Tue May 22 09:13:17 CEST 2012

On 05/22/2012 09:06 AM, Robert Bradshaw wrote:
> On Mon, May 21, 2012 at 11:57 PM, Dag Sverre Seljebotn
> <d.s.seljebotn at astro.uio.no>  wrote:
>> On 05/22/2012 08:48 AM, Robert Bradshaw wrote:
>>>
>>> On Mon, May 21, 2012 at 11:36 PM, Dag Sverre Seljebotn
>>> <d.s.seljebotn at astro.uio.no>    wrote:
>>>>
>>>> On 05/22/2012 08:11 AM, Robert Bradshaw wrote:
>>>>>
>>>>>
>>>>> On Mon, May 21, 2012 at 3:34 AM, Dag Sverre Seljebotn
>>>>> <d.s.seljebotn at astro.uio.no>      wrote:
>>>>>>
>>>>>>
>>>>>> On 05/20/2012 04:03 PM, mark florisson wrote:
>>>>>>>
>>>>>>>
>>>>>>>
>>>>>>> Hey,
>>>>>>>
>>>>>>> For my gsoc we already have some simple initial ideas, i.e.

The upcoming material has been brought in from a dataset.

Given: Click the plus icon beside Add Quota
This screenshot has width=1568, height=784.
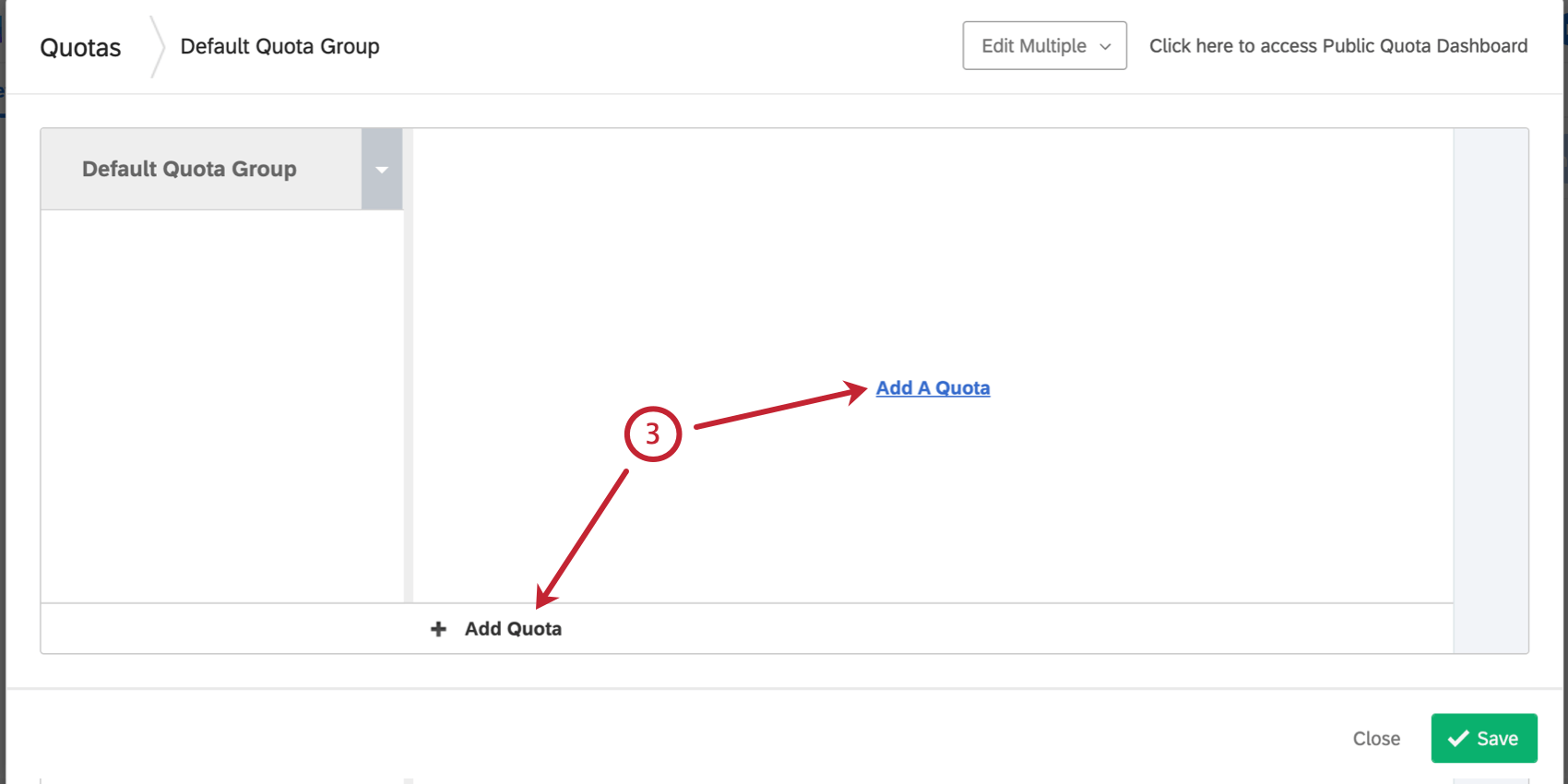Looking at the screenshot, I should 438,629.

>>>>>>> elementwise vector expressions (a + b with a and b arrays with
>>>>>>> arbitrary rank), I don't think these need any discussion. However,
>>>>>>> there are a lot of things that haven't been formally discussed on the
>>>>>>> mailing list, so here goes.
>>>>>>>
>>>>>>> Frédéric, I am CCing you since you expressed interest on the numpy
>>>>>>> mailing list, and I think your insights as a Theano developer can be
>>>>>>> very helpful in this discussion.
>>>>>>>
>>>>>>> User Interface
>>>>>>> ===========
>>>>>>> Besides simple array expressions for dense arrays I would like a
>>>>>>> mechanism for "custom ufuncs", although to a different extent to what
>>>>>>> Numpy or Numba provide. There are several ways in which we could want
>>>>>>> them, e.g. as typed functions (cdef, or external C) functions, as
>>>>>>> lambas or Python functions in the same module, or as general objects
>>>>>>> (e.g. functions Cython doesn't know about).

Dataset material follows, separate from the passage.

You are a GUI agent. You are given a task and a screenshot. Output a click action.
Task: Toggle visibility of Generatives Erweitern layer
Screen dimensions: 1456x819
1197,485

>>>>>>> To achieve maximum efficiency it will likely be good to allow sharing
>>>>>>> these functions in .pxd files. We have 'cdef inline' functions, but I
>>>>>>> would prefer annotated def functions where the parameters are
>>>>>>> specialized on demand, e.g.
>>>>>>>
>>>>>>> @elemental
>>>>>>> def add(a, b): # elemental functions can have any number of arguments
>>>>>>> and operate on any compatible dtype
>>>>>>>      return a + b
>>>>>>>
>>>>>>> When calling cdef functions or elemental functions with memoryview
>>>>>>> arguments, the arguments perform a (broadcasted) elementwise
>>>>>>> operation. Alternatively, we can have a parallel.elementwise function
>>>>>>> which maps the function elementwise, which would also work for object
>>>>>>> callables. I prefer the former, since I think it will read much
>>>>>>> easier.
>>>>>>>
>>>>>>> Secondly, we can have a reduce function (and maybe a scan function),
>>>>>>> that reduce (respectively scan) in a specified axis or number of axes.
>>>>>>> E.g.
>>>>>>>
>>>>>>>      parallel.reduce(add, a, b, axis=(0, 2))
>>>>>>>
>>>>>>> where the default for axis is "all axes". As for the default value,
>>>>>>> this could be perhaps optionally provided to the elemental decorator.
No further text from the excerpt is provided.